Olivia Rodrigo responded this week to a backlash over a short puffy floral dress she wore on stage in Barcelona, saying the criticism “has been making me so upset.”
Rodrigo, 23, wore the babydoll-style dress while performing her single Drop Dead at Barcelona’s Teatre Grec on 8 May for Spotify’s Billions Club Live series; she also appears in a similar dress on the cover of her forthcoming third album, You Seem Pretty Sad for a Girl So in Love, due 12 June.
The bluntness of her reaction is the story: on a New York Times Popcast clip published Wednesday, Rodrigo pushed back against critics who called the dress childlike and inappropriate, saying that response stung because it came when she was fully covered. “That’s been making me so upset,” she said. “I didn’t think I looked sexy in that at all.”
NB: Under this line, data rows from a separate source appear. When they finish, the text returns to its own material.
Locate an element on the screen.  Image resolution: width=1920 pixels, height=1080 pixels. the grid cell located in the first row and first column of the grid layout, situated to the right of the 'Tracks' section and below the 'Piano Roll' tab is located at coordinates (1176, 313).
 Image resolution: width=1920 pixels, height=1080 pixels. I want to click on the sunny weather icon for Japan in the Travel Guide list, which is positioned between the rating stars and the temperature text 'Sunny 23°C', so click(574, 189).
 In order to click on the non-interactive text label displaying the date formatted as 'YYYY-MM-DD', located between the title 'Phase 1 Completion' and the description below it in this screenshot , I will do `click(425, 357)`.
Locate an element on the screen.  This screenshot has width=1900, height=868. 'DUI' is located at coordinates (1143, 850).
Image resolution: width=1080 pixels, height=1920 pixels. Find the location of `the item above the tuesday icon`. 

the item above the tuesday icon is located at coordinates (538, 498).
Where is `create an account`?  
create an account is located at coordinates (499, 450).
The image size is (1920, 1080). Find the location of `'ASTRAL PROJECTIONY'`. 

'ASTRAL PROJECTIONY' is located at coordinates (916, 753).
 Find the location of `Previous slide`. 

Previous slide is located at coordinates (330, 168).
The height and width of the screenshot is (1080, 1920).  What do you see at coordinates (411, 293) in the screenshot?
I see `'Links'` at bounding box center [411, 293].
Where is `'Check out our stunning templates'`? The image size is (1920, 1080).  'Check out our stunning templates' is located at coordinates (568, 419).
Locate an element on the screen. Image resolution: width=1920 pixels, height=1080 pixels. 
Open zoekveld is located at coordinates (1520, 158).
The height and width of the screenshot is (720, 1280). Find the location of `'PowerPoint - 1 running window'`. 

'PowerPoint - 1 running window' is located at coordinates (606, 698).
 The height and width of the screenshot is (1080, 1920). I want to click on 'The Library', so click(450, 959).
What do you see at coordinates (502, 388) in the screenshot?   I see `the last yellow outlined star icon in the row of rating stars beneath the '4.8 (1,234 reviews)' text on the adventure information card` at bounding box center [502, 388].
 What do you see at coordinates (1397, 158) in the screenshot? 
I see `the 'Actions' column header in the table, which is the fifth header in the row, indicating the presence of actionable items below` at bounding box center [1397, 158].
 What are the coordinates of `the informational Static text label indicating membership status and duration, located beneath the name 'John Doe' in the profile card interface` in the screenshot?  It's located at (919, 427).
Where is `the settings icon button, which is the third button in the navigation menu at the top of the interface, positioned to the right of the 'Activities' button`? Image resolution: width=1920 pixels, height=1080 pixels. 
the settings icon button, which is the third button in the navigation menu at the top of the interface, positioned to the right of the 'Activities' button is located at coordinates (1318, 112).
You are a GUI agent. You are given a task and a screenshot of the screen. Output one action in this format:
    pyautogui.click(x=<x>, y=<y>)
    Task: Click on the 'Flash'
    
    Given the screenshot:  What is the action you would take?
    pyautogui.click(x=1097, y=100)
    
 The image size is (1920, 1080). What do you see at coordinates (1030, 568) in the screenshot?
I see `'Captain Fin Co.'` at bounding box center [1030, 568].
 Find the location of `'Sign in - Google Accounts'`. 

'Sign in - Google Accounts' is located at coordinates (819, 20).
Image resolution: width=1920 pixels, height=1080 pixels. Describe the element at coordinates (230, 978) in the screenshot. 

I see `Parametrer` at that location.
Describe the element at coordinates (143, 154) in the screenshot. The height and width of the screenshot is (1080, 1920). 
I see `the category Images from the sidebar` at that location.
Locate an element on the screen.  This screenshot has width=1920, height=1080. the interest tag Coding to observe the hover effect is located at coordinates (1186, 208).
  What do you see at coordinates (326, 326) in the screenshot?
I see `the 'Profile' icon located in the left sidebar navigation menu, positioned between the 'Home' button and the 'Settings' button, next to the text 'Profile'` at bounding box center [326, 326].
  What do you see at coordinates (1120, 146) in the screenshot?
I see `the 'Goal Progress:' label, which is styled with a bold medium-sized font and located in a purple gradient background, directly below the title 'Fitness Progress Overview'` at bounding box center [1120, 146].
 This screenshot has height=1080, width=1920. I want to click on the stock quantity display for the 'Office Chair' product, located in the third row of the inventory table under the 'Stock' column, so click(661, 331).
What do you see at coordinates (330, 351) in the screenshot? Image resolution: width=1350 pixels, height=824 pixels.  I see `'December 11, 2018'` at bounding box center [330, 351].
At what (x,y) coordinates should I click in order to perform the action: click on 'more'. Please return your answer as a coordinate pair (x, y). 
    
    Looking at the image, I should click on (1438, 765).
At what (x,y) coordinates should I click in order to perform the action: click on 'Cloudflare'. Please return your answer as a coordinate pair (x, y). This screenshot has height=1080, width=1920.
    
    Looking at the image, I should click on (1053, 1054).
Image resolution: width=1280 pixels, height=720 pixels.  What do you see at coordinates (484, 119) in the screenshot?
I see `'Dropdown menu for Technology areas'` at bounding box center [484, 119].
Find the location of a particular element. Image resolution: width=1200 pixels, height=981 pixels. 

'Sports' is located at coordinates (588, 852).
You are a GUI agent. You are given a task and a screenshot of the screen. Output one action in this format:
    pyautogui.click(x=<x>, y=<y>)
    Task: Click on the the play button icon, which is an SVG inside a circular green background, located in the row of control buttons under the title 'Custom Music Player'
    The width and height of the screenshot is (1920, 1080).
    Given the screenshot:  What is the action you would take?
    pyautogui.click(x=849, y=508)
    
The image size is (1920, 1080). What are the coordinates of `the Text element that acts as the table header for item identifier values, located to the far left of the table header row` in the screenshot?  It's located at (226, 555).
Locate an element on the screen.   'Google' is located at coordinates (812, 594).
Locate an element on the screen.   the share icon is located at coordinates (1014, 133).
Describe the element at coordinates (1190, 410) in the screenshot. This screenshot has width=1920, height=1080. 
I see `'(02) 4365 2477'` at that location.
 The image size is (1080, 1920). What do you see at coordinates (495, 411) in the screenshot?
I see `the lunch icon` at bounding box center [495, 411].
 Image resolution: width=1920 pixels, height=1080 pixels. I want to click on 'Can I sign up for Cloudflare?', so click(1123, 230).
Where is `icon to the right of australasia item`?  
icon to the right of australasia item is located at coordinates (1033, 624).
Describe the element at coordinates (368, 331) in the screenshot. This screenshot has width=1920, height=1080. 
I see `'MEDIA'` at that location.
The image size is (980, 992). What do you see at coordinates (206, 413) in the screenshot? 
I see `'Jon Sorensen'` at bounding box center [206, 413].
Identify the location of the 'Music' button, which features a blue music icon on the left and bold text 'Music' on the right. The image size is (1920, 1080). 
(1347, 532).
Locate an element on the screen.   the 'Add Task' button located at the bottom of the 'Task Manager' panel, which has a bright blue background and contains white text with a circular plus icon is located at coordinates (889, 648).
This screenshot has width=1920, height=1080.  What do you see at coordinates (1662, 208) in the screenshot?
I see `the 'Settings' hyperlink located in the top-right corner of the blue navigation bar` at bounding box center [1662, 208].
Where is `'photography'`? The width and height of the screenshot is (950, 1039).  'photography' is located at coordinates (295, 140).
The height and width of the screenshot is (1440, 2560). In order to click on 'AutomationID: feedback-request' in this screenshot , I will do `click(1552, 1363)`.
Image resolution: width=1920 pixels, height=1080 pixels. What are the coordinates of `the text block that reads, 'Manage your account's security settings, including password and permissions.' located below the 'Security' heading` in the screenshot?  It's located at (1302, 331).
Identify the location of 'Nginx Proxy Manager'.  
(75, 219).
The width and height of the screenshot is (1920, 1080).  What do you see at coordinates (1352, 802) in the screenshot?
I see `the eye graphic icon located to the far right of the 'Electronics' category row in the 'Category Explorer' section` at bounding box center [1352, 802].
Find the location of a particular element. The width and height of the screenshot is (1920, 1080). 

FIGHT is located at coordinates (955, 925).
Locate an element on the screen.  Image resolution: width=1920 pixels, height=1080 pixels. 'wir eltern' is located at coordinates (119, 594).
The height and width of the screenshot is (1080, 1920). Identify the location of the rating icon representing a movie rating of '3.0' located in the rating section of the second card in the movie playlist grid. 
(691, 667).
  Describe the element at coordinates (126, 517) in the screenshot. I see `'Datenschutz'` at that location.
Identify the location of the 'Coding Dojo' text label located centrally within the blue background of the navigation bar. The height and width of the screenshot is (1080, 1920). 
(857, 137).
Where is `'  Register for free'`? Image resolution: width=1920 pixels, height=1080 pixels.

Rodrigo used specific examples to show the double standard. “What’s really disturbing is I feel like I have worn outfits that are revealing on stage. Like, I’ve been on stage in like a sparkly bra, little shorts, which is my right. That’s fun. I felt cool and comfortable in that. And that wasn’t ‘inappropriate’ – but me fully covered up in a dress that people deem to be childlike was inappropriate,” she told the Popcast.
Her remarks quickly moved beyond wardrobe. Rodrigo accused public reaction of reflecting a larger cultural problem: “I think it shows how we really normalize pedophilia in our culture,” she said, and pushed back on the idea that young women must police their clothing for others’ behaviour. “Don’t wear that because then a man is going to sexualize your body and it’s your fault,” she said, and added, “you shouldn’t be responsible for some guy sexualizing you in a way that was never your intention.”
Rodrigo framed her choice of dress as a deliberate nod to a lineage of female performers. She called the babydoll an “iconic outfit for 90s female punk stars” and said, “This is so cool. I feel like I look like Kathleen Hanna or Courtney Love.” Courtney Love responded publicly after the backlash by posting Instagram stories in support of Rodrigo.
The timing matters: Rodrigo is promoting an album of nine tracks that will arrive on 12 June, and the Barcelona performance was part of a high-visibility Spotify event. The controversy now accompanies that rollout, turning a sartorial choice into a conversation she appears determined to shape. Rodrigo said she was speaking up because she wants to protect younger women: “I’m just very protective of younger women and girls, and I just don’t ever want them to be fed that rhetoric,” she said on the Popcast.
The tension in the story is clear and personal. Rodrigo acknowledged she has worn revealing stage outfits and enjoyed them, and she insisted those bodies of work were her choice. Yet she said similar or greater exposure did not trigger the same critique as a covered dress labeled childlike. That contradiction—what is judged acceptable versus what is condemned—was the core of her complaint and the flashpoint of the public reaction.
Her comments close the loop on why the dress mattered: she did not wear it to be sexualized and was upset that others read it that way; she invoked cultural patterns she believes allow men’s sexualization to be treated as inevitable and young women’s clothing choices to be blamed. Rodrigo’s words are both a defense of a single outfit and a broader plea: young women and girls should not be taught that their clothing makes them responsible for how men sexualize them.
For now, the immediate consequence is reputational and rhetorical. The controversy has drawn high-profile support and sharpened the conversation around Rodrigo’s album campaign in the weeks before its June 12 release. If nothing else, her response makes clear she will use the coming promotional run to press a point she repeatedly returned to on the Popcast: she will not let a dress become an excuse to shift blame away from those who sexualize.